TASK DIRECTIONS: Extract verbatim the part of the listing that opens with the line containing "At what coordinates" and closes with the line containing "coord(67,163)", including both of those lines. Leave the pictures out of your answer.

-- START --

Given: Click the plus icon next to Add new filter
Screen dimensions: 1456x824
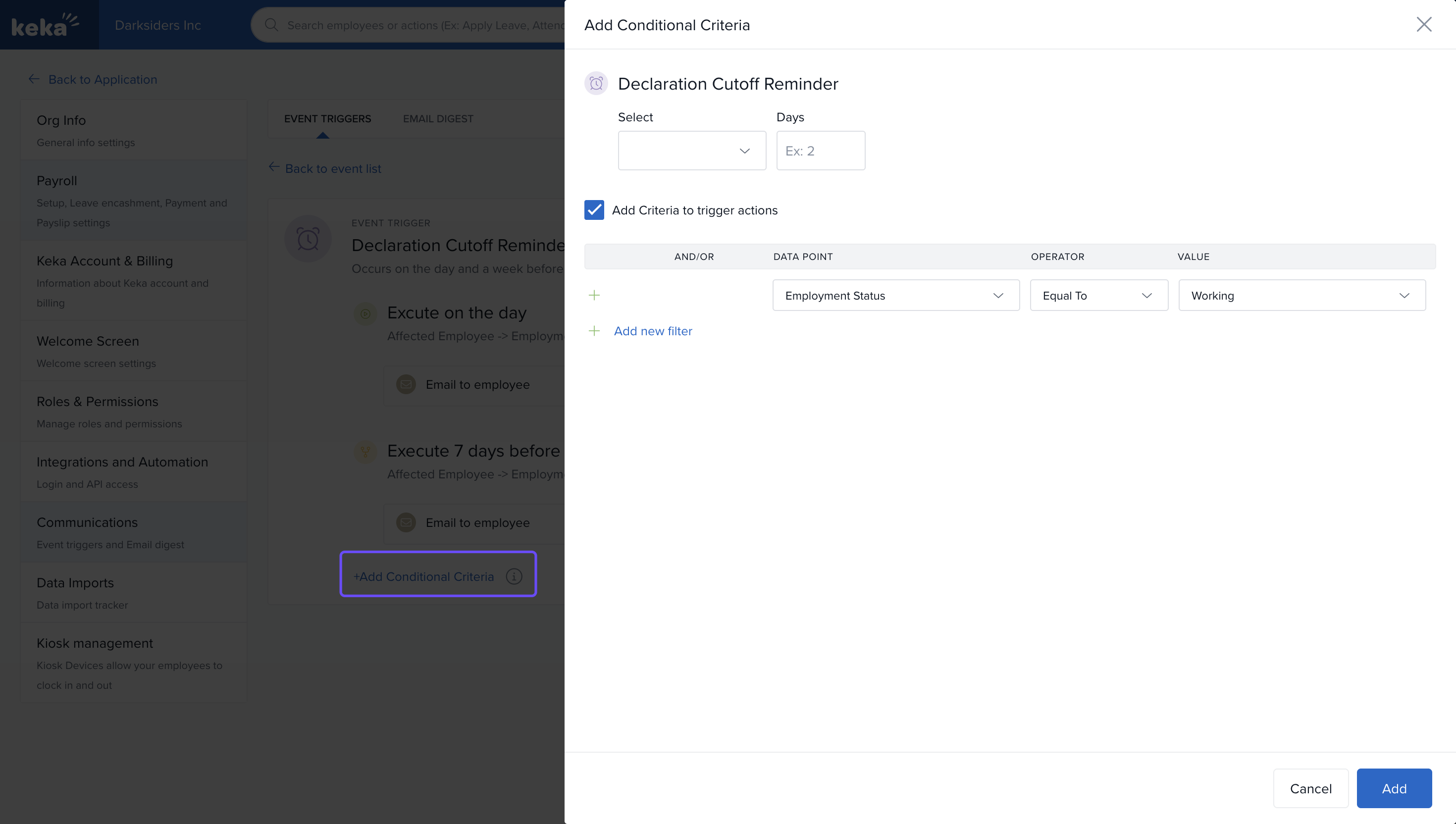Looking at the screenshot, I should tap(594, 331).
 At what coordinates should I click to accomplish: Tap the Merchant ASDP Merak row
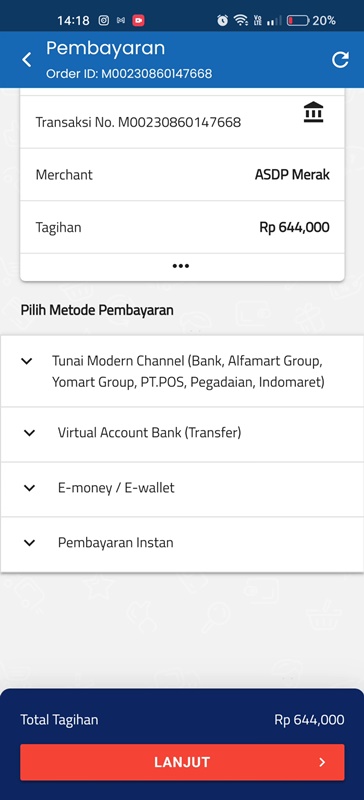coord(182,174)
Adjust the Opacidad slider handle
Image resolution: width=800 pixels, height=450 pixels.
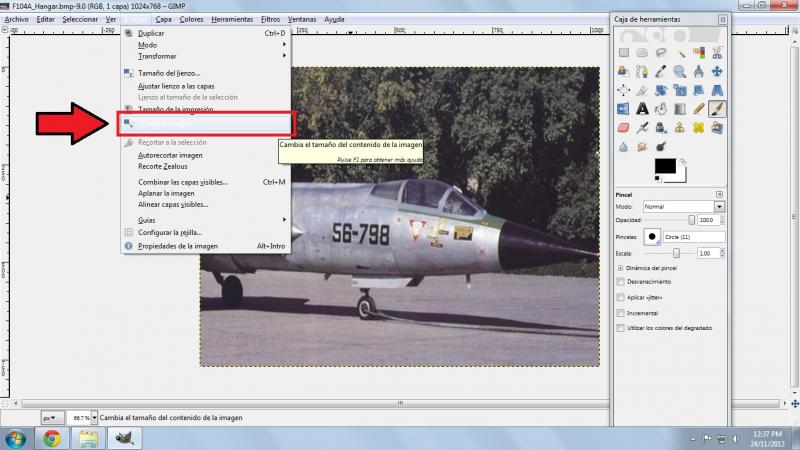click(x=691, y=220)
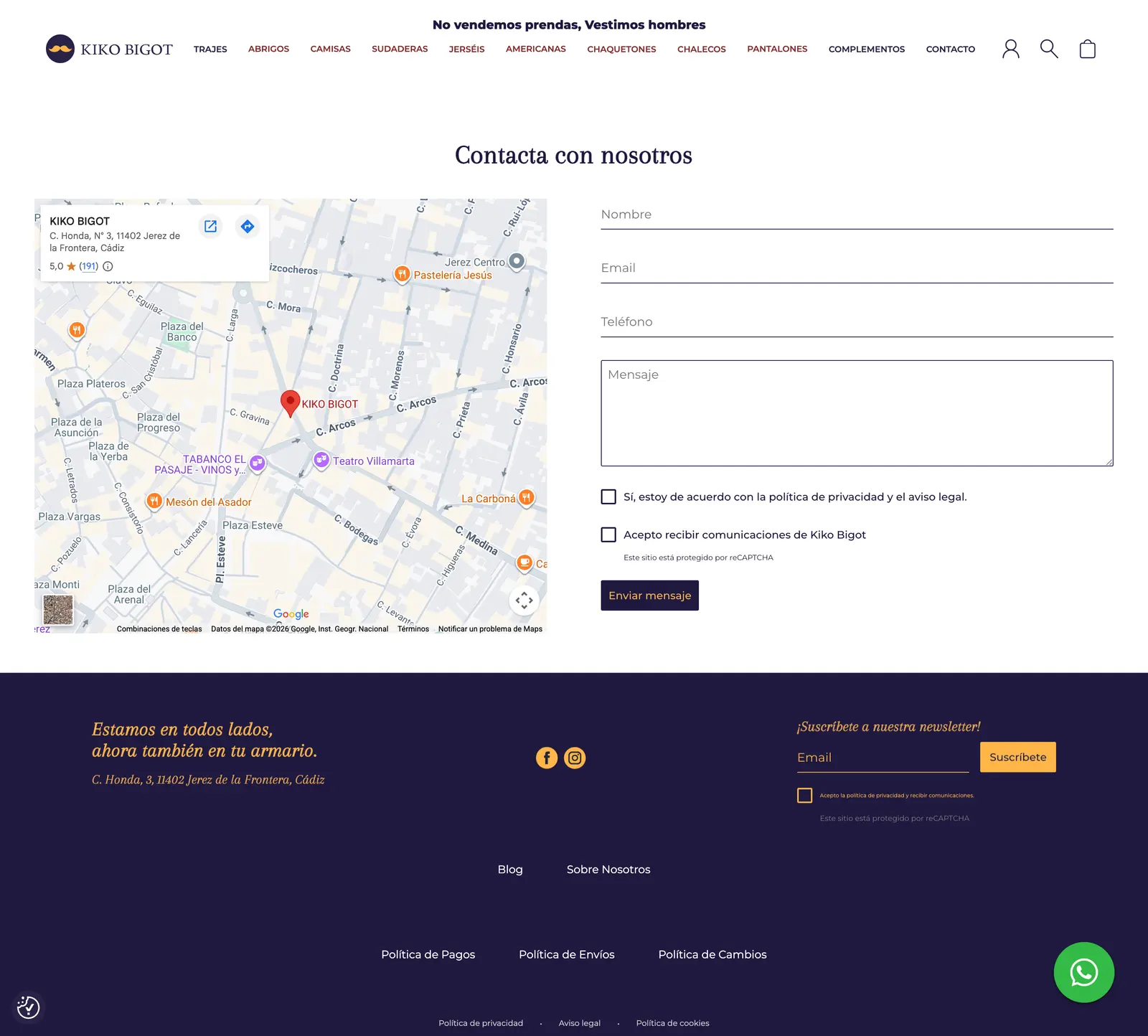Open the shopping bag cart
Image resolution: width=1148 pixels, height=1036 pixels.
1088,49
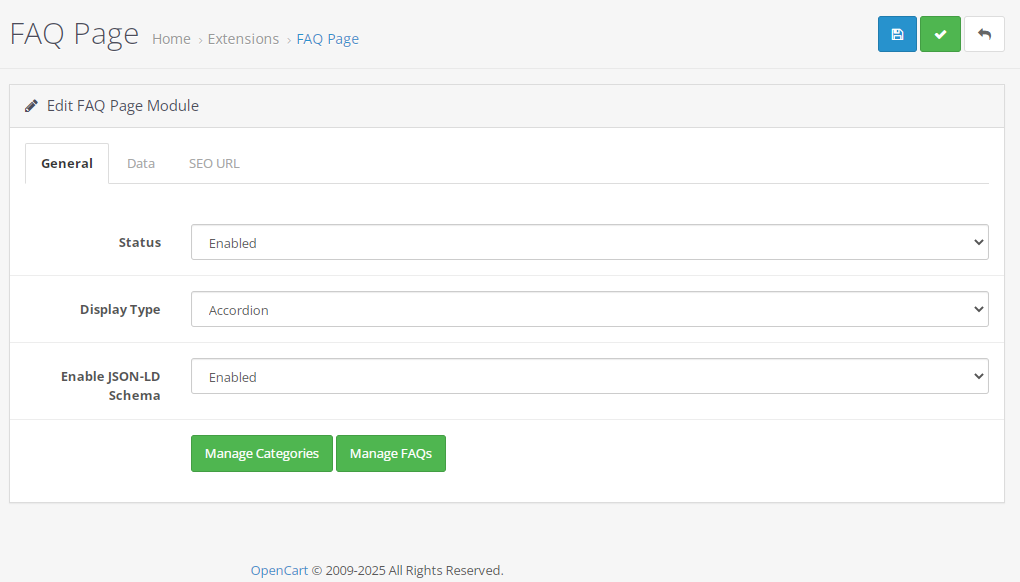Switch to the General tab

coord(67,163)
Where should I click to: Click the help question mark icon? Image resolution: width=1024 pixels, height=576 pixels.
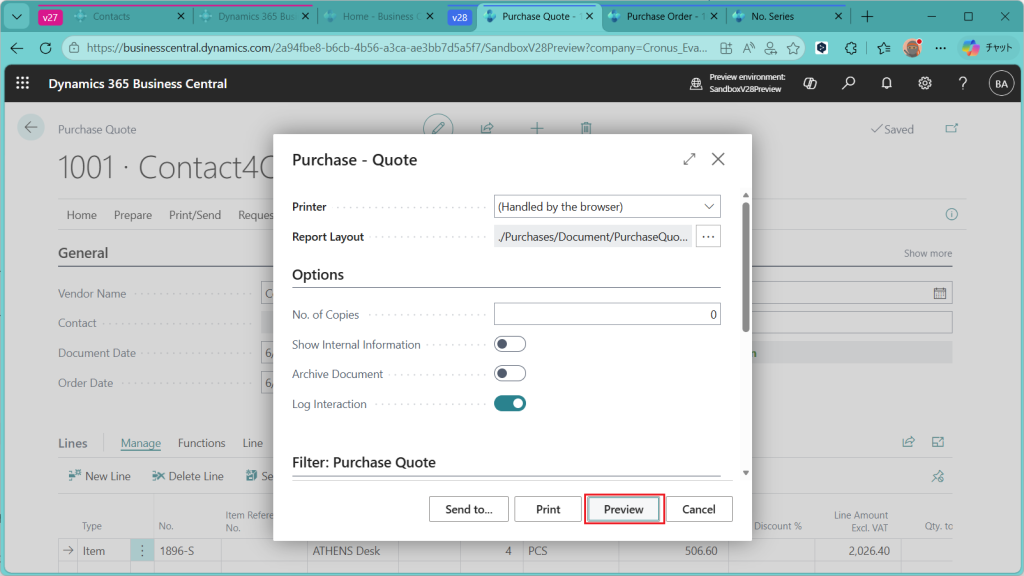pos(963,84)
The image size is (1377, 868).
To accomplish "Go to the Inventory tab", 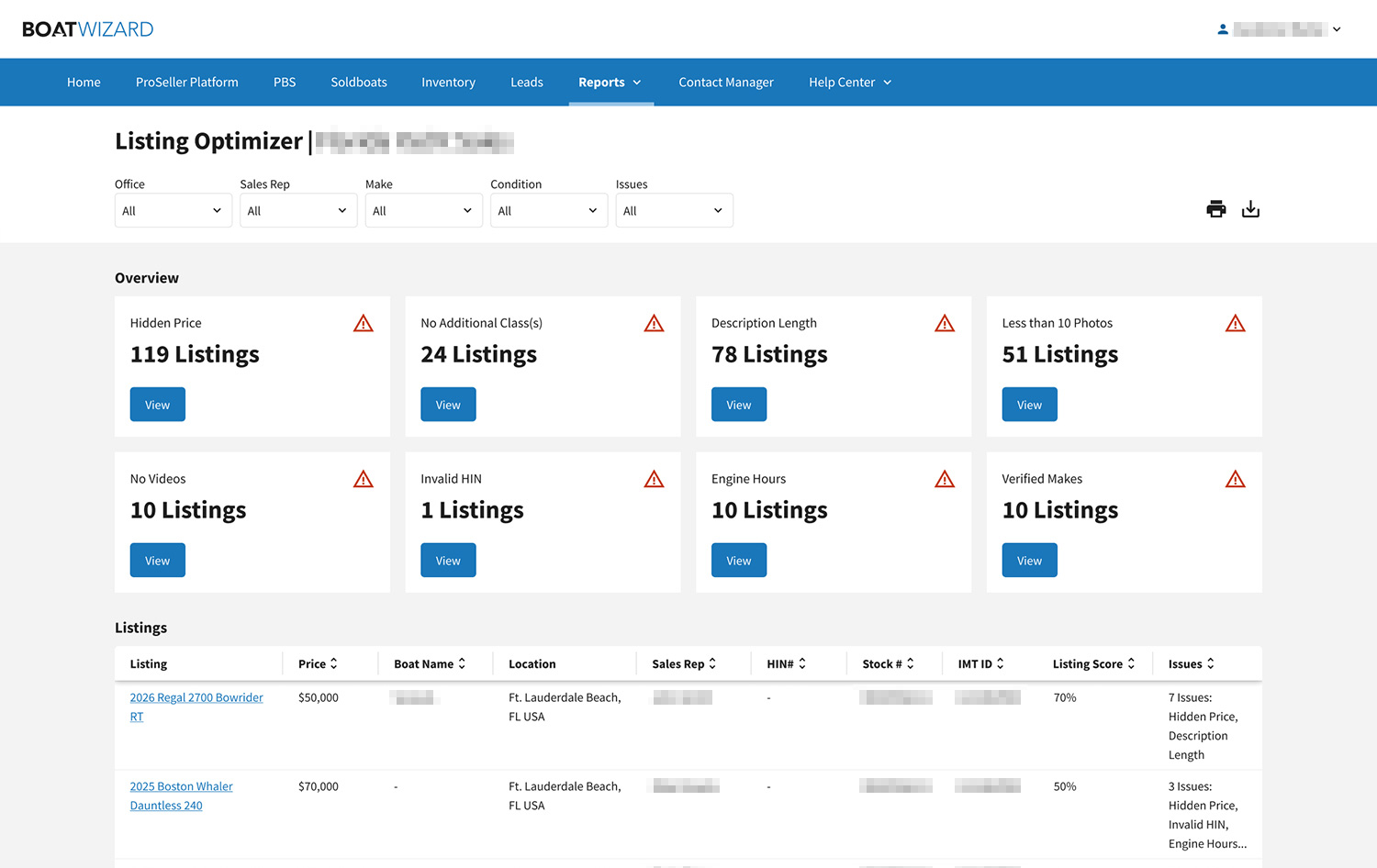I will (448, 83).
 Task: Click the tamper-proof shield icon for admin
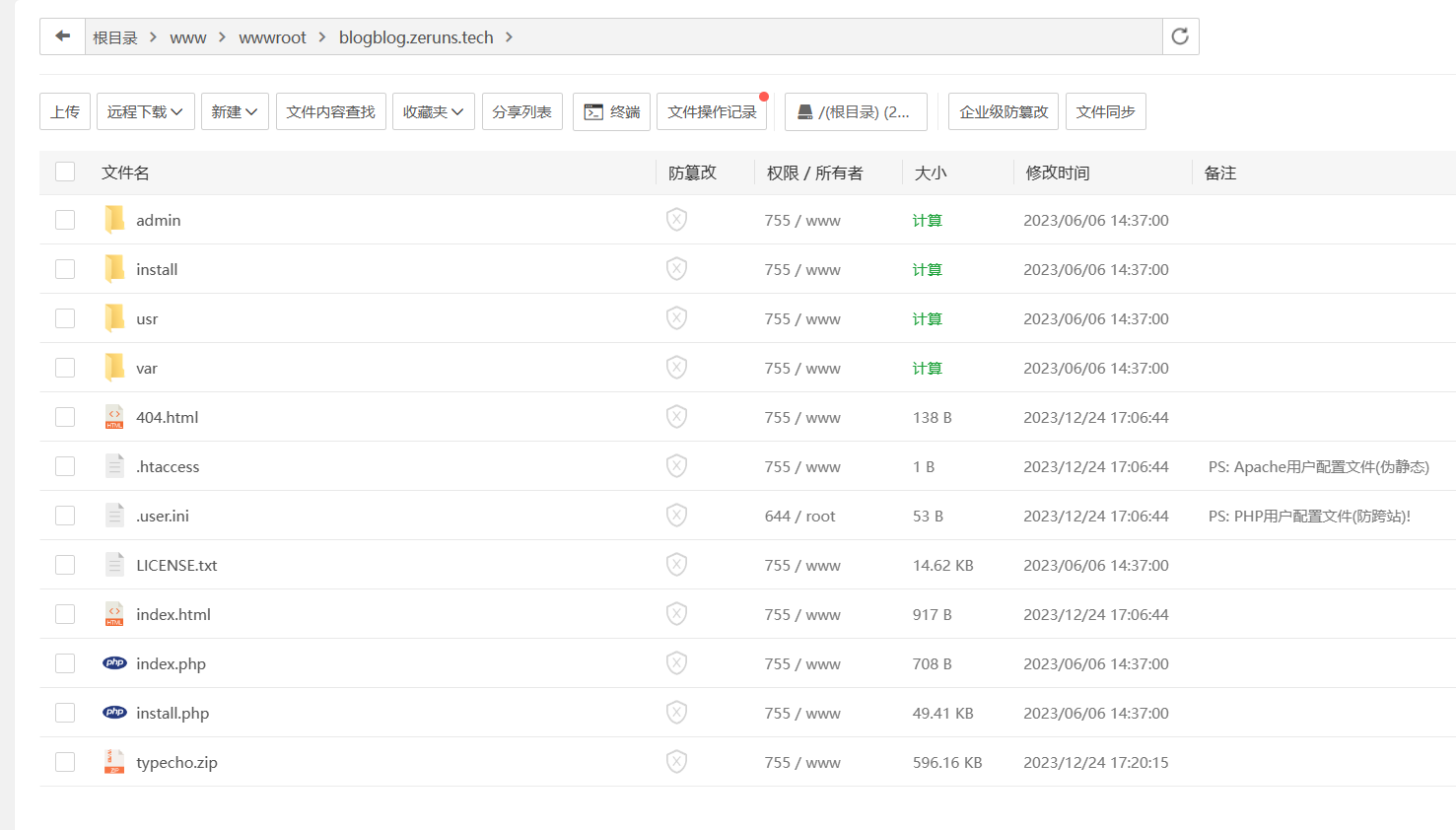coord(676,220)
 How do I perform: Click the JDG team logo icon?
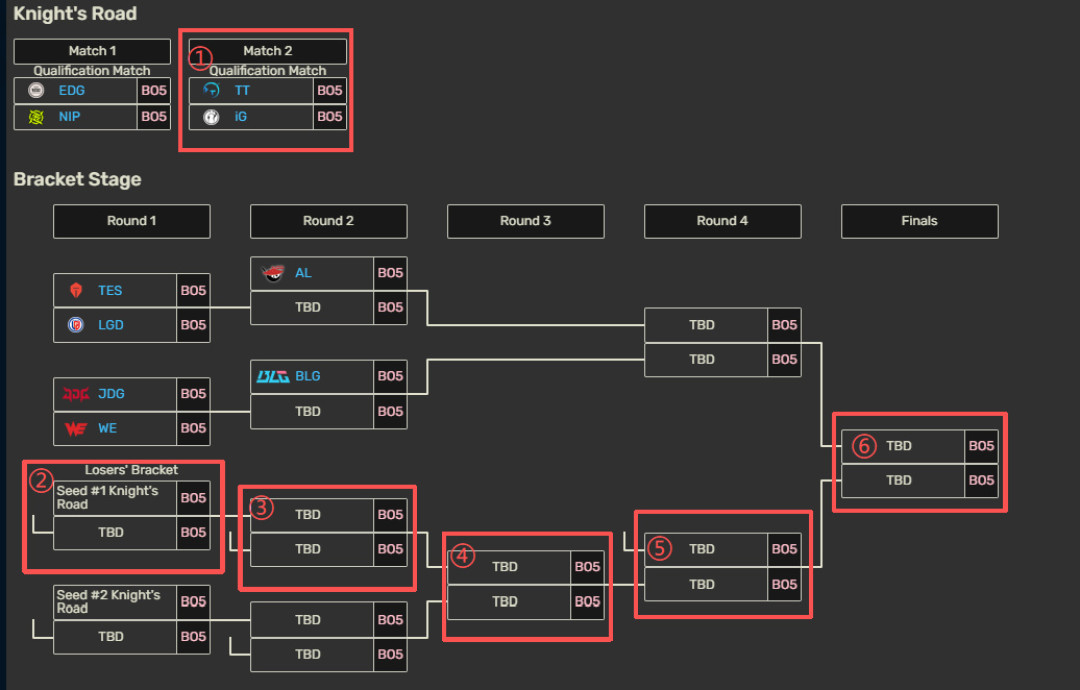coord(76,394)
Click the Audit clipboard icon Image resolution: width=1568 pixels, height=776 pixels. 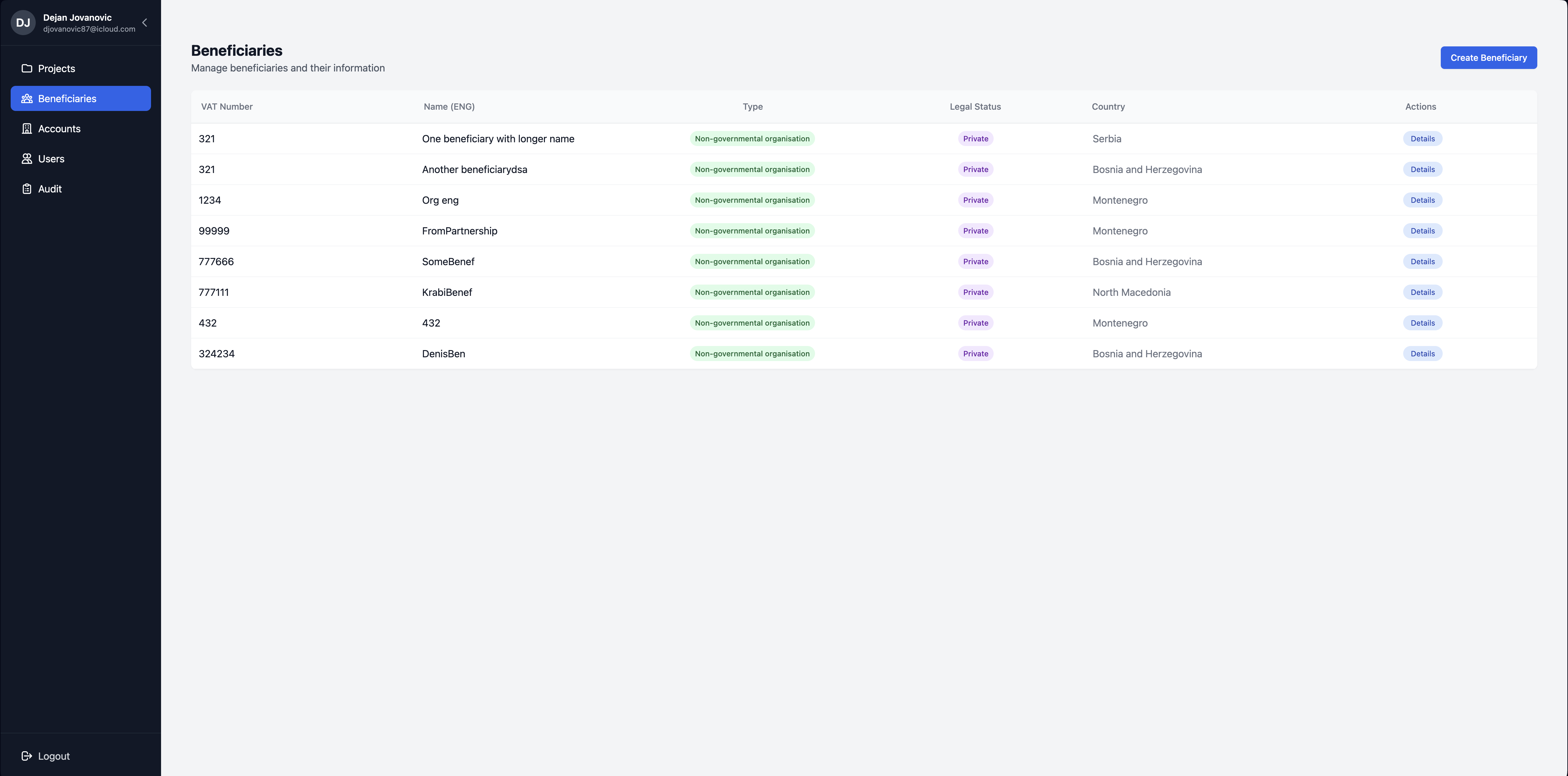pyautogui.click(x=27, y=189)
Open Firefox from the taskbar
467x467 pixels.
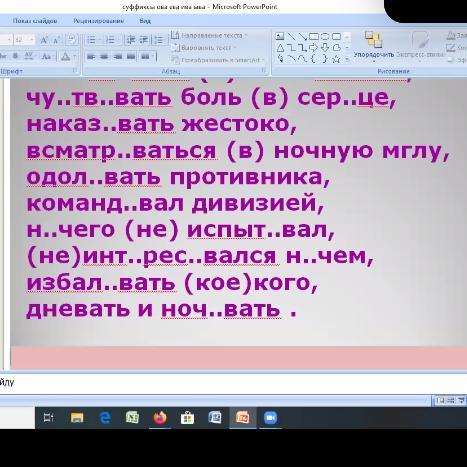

-- END --

EXERCISE ANSWER:
 At what coordinates should I click to accomplish: Tap the Merchant ASDP Merak row
coord(182,174)
Adjust the Opacidad slider handle
Image resolution: width=800 pixels, height=450 pixels.
click(x=691, y=220)
Open the shopping bag cart
Image resolution: width=1148 pixels, height=1036 pixels.
1088,49
Switch to the General tab

coord(67,163)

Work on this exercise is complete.